Els: winner of last year’s Open
National newspapers are meeting the first challenge to their new strategy for reporters and photographers to have unrestricted access to sporting and entertainment events.
Copyright demands from the Royal and Ancient Golf Club will restrict newspapers’ freedom to exploit their copyright from material gathered at The Open in July, they have discovered. If the issue is not addressed in time for the tournament there may be a re-run of the boycott by newspapers over the British Horseracing Board’s and Celtic Football Club’s demands on copyright and fees earlier this year which forced their governing bodies into U-turns.
After a meeting to review the R&A’s new conditions last week, Newspaper Publishers’ Association director Steve Oram said: “What the R&A proposes is not consistent with allowing the owner of copyright to do what the owner of copyright ought to be able to do. Those terms were considered and believed to be very seriously restrictive.”
The NPA has informed the club of its views and Oram said newspapers would make up their own minds whether they will cover the event.
At the end of this month, there is the initial two-day meeting for the walkabout of the course, at Royal St George’s, Sandwich, which is hosting The Open this year. Several groups are considering whether or not to attend.
Colin Gibson, sports editor of the Daily Mail, said: “I’m sure we are looking at the whole question of accreditation very closely and at the restrictions people are trying to place upon us. If we were to concede ground to any individual organisation, I am sure we would find it was the thin end of the wedge. Who knows where their attempts to control the media would end?”
Colin Harrow, group managing editor at MGN, said: “Everybody is jumping on this bandwagon and if you give in to one, you just open the doors.”

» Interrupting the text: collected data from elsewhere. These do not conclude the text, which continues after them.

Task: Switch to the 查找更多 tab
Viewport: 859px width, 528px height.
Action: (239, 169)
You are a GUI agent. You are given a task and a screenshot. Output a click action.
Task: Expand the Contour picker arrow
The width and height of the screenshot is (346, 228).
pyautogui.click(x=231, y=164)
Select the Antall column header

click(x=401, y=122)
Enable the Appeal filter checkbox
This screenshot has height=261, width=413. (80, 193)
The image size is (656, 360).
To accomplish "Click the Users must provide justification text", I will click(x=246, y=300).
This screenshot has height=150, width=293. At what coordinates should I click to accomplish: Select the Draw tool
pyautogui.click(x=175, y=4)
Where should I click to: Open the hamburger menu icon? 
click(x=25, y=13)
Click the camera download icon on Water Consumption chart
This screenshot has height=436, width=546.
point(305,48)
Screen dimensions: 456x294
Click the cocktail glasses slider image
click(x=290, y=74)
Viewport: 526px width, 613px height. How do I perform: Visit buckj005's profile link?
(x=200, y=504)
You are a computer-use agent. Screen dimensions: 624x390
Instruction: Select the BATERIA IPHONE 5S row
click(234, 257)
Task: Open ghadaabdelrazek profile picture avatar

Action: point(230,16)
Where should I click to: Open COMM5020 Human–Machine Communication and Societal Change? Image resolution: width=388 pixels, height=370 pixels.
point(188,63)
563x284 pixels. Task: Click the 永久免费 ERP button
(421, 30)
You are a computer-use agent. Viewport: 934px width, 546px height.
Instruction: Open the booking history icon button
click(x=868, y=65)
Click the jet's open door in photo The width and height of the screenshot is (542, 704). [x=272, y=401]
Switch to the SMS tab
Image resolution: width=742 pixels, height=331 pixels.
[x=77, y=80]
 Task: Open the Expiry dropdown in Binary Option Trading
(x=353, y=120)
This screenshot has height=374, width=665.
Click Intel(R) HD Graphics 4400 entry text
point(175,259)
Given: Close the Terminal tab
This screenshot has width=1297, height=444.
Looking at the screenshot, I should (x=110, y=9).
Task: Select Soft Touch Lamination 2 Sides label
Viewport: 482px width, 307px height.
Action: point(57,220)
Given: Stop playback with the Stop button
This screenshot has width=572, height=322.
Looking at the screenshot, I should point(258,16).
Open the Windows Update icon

Some groups fear that others, more concerned with costs than principles, will break ranks and do a deal.
An R&A spokesman said: “The Royal and Ancient is aware of the importance of maintaining a good working relationship with the media and is looking forward to welcoming them to Royal St George’s in July.
“We have attempted to address specific concerns in our revised accreditation documents while at the same time protecting our own interests.”
Meanwhile, in a separate move, sports photographers and writers within the National Association of Press Agencies have formed the NAPA Sports Group to negotiate jointly with a number of sport governing bodies over licensing and accreditation.
The NAPA-SG had its first meeting shortly before Easter and discussed the first major task – to renegotiate with Football DataCo over the photographic licence and writers’ accreditation agreements, both of which are due for discussion this summer.